There have been some famous CEOs who have gone public “R-T-O or else!” At a recent cookout, huddling under a canopy during an inconvenient downpour, I was engaged in conversation with the manager of administration for the board of directors at a money center bank.

“My CEO is friends with another CEO who has drawn a very public line in the sand, but my colleagues, my boss and three quarters of my staff will walk if he enforces the RTO mandate. Most of the board are off site and 90% of my work is email and phone. I have to be here for board meetings and two or three days a week is reasonable. Five is a hard “No!”

I began to think that managers, even CEOs, who insisted on a 5-day RTO mandate, might be driven by their own convenience  ̶  “I want to turn around an give someone a job directly.

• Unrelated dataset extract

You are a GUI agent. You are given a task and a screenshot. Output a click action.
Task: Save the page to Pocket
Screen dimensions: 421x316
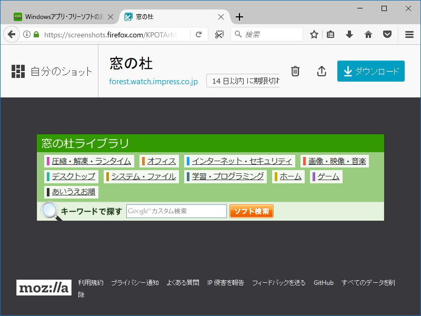tap(387, 34)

I don’t want to find out they’re ‘shirking from home’ and have to call them.”

Then, in today’s New York Times, I came upon an article by Adam Grant, et al, at the Wharton Business School, that quotes research, that demonstrates that:

“ One: Return-to-office mandates don’t increase profits by weeding out people who lack commitment. They motivate the most talented people to jump ship. Two: As long as people are together for half the week, remote work isn’t isolating. And three: Hybrid work isn’t bad for performance, innovation or connection. “

Grant et al go on to describe how adamant RTO mandates are most often pushed by narcissistic managers that require constant attention, as demonstrated by the size of their pay packages, offices, and their photos in the annual reports.

So where does that leave RTO?

It depends. There are clearly some jobs that require presence, just like first responders, and retail workers, if your job has a face to the public, well, you gotta face the public. If your job has more individual than team work, you might have more of an argument for remote or hybrid work.

If you are a manager, who just can’t get over the fact that, “Hey, I got up every day and went into the office. I sucked up to my manager and now its my turn,” then maybe look in a mirror. Get over yourself, and see how you can lead change three days a week or on Zoom without any pants.